Si supiesen su amor todos los hombres,
Sin vacilar, haríanse cristianos;
Lo dejarían todo por su honor;
Su único amor pondrían en el Único;
Dieran conmigo rienda suelta al llanto,
Y se consumirían de dolor.

10

Hay días desolados, que en el seno
Del miedo al alma echan,
En que parece estar el aire lleno
De espectros que te acechan.

Mil lívidos fantasmas se deslizan
Y llaman a tu puerta;
Las sombras de la noche atemorizan
Tu alma helada y yerta.

Vacila el que creías firme asiento;
La confianza perece;
Deshecho en torbellino el pensamiento,
Ningún freno obedece.

De la locura el indomable impulso
Al alma ciega azota;
Ya va la vida a detener su pulso;
El sentido se embota.

¿Quién la cruz ha plantado como abrigo
De todo ser viviente?
¿Quién habita en los cielos, dulce amigo
De toda alma doliente?

Vé al árbol milagroso que derrama
Celeste mansedumbre;
Todo tu afán consumirá la llama
Que brota de su cumbre.

Al fín un ángel en la playa tiende
Al náufrago con vida;
Y a tus pies ves gozoso que se extiende
La tierra prometida.

13

Cuando en horas terribles ya parece
Que el corazón al sino se someta;
Cuando, por cruel dolencia atenazado,
Hinca el terror en mi alma su saeta;
Cuando pienso en mi dulce bienamada,
De pena y de mortal angustia presa,
Y se nublan mis ojos, y ni un rayo
De esperanza las nubes atraviesa,

Oh, entonces siento yo que Dios se inclina
Hacia mí y que su amor está cercano
De un más allá yo siento un santo anhelo
Y avanza mi ángel hacia mí su mano.
Me trae el cáliz de la vida virgen,
Me susurra buen ánimo y consuelo,
Y, por mi dulce y triste bienamada,
No en balde elevo mi plegaria al cielo

15

En mil cuadros he visto retratada
Tu bella faz dulcísima, oh, María;
Mas en ninguno estás representada
Tal como te contempla el alma mía.

A tu vista, el tumulto de la tierra
Se me disipa como un sueño instable,
Y un cielo de dulzor inenarrable
Eternamente en mi ánima se encierra.


Himno 6

Lejos del reino de la luz, muy lejos,
De la tierra al abismo al fin yo baje.
La furia del dolor, su rudo azote
Son las señales de un feliz pasaje.
Ponga ya el pie dentro del angosto bote.
Y llévelo mi anhelo
Allá en las playas a varar del cielo.
¡Bendita seas tú, oh, eterna noche!
¡Sueño eterno, de hoy más seas bendito!
El día ha puesto en llamas nuestra entraña;
Nuestro largo penar ya está marchito;
Ya no hallamos placer en tierra extraña;
Ansiamos ir a casa;
El vivo amor al Padre nos abrasa.

¿Qué más nos falta hacer en esta tierra
Con nuestra fe y amor que nada calma?
Por siempre más lo antiguo ha fenecido,
Y ¿qué ha de traer lo nuevo a nuestra alma?
¡Ah, cuán sólo se siente y aflijido
Quien con amor profundo
Ama la primitiva edad del mundo!

¡La edad primera, cuando los sentidos
Con un excelso llamareo ardían
Y la mano del padre y su semblante
Los humanos aún reconocían,
Y al perfecto arquetipo semejante
Era alguna criatura
De pensamientos altos y alma pura!

Edad dichosa, cuando florecían
Las antiguas estirpes patriarcales;
Deseaban para el Reino de los Cielos
La prole tras las penas terrenales;
Y con reinar en estos bajos suelos
Placeres y alegría,
Corazón hubo que de amor moría.

¡Dichosa edad!

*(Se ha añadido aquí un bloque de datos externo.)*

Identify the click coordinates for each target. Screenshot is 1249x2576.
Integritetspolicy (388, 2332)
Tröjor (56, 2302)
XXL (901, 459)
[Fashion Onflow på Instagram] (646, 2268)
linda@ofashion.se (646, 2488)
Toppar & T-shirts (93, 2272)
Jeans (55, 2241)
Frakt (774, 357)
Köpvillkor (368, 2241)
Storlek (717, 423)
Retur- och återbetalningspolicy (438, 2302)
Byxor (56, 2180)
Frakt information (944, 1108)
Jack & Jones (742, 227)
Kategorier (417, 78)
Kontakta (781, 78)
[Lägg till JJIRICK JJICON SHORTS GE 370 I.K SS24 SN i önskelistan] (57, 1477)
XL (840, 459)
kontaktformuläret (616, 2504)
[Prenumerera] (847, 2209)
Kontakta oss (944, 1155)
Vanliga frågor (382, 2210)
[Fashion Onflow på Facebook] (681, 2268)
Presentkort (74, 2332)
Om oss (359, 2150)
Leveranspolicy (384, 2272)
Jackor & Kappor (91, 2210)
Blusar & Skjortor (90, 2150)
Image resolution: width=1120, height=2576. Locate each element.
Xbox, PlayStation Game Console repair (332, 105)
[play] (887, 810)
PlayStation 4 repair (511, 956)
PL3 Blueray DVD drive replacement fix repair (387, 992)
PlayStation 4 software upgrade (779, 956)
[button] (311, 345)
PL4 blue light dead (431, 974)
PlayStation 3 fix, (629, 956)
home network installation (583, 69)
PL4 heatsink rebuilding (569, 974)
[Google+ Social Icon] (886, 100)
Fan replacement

Con juvenil prestancia
Dios mismo se vistió del cuerpo humano
E inmólóse a una muerte prematura
De amor en un arranque soberano;
No le arredró ni angustia ni pavura:
Dar quiso hasta ese extremo
Un testimonio de su amor supremo.

¡Oh, edad feliz! Con un ferviente anhelo
Vémosle, envueltos en la noche obscura;
Jamás será apagada en esta vida
La abrasadora sed que nos tortura
Hemos hacia la patria prometida
De adelantar camino,
Y volverás al fin, tiempo divino.

¿Nuestro regreso qué es lo que detiene?
Los que amamos, ha tiempo que reposan.
Nuestro camino, su sepulcro cierra;
Desde hoy dolor y miedo nos acosan.
Por buscar nada queda en esta tierra;
Lleno el pecho de hastío
Harto se siente; el mundo está vacío.

Infinito y preñado de misterio,
Un dulce escalofrío nos inunda;
¿Allá lejos no oís nuestro lamento
Resonar por la bóveda profunda?
Acaso de añoranza un largo aliento,
De lo alto nos envían
Hermanos que otra vez vernos ansían.

¡Sepúltenme! Que al dulce prometido,
A mi Jesús amado, ir mi alma quiere!
¡Animo ten! Para el que llora y ama
Enciende ya el crepúsculo su llama,
Postrer adiós del día que se muere.
Nos rompe un sueño el vil terreno lazo,
Y nos hunde del Padre en el regazo.

Dos extractos del himno 5

[...]

Avanza horrible espectro hacia los convidados
Y llena su alma toda de un gran terror secreto
Hasta los mismos dioses se sienten conturbados
Ni a llevar calma aciertan al corazón inquieto.
Era misteriosa de esta visión la senda;
No aplacaba su rabia ni súplica ni ofrenda.
¿Sabéis qué era? La Muerte; que esa deshecha orgía
Con dolor y con lágrimas y miedo interrumpía.
Forzado a separarse, al fin, eternamente
de lo que el alma mece en el más dulce encanto,
De todo lo que inspira, con un amor ferviente,
Anhelo infatigable e inextinguible llanto
Al mortal parecía tan sólo reservado
Un sueño mortecino, luchar desesperado.
Del placer, estrellada ya estaba la ola loca
Del hastío infinito en la funesta roca.
Embelleció al espectro queriendo hacerle inerme
La osada fantasía que hasta lo ignoto escarpa;
Un dulce adolescente la luz apaga, y duerme;
Será el fin apacible como el germir de un arpa.
Dilúyese el recuerdo de sombras en raudales:
El canto del destino, tal fue, de los mortales.
Más de la eterna muerte quedó el misterio arcano.
Oh, ¡Muerte! ¡Oh, grave signo de un gran poder lejano!

[...]

Oh, ved, ya está la losa alzada,
Abierta está la sepultura:
La humanidad resucitada,
Contigo siéntese hermanada,
Libre de toda ligadura.
Todo pesar se desvanece
Ante tu copa, que convida,
Cuando la tierra desaparece
En la suprema despedida.

La muerte, a bodas ya nos llama;
Están las vírgenes dispuestas;
Clara es la lumbre que derrama
Dentro sus lámparas la llama;
No falta aceite en nuestras fiestas.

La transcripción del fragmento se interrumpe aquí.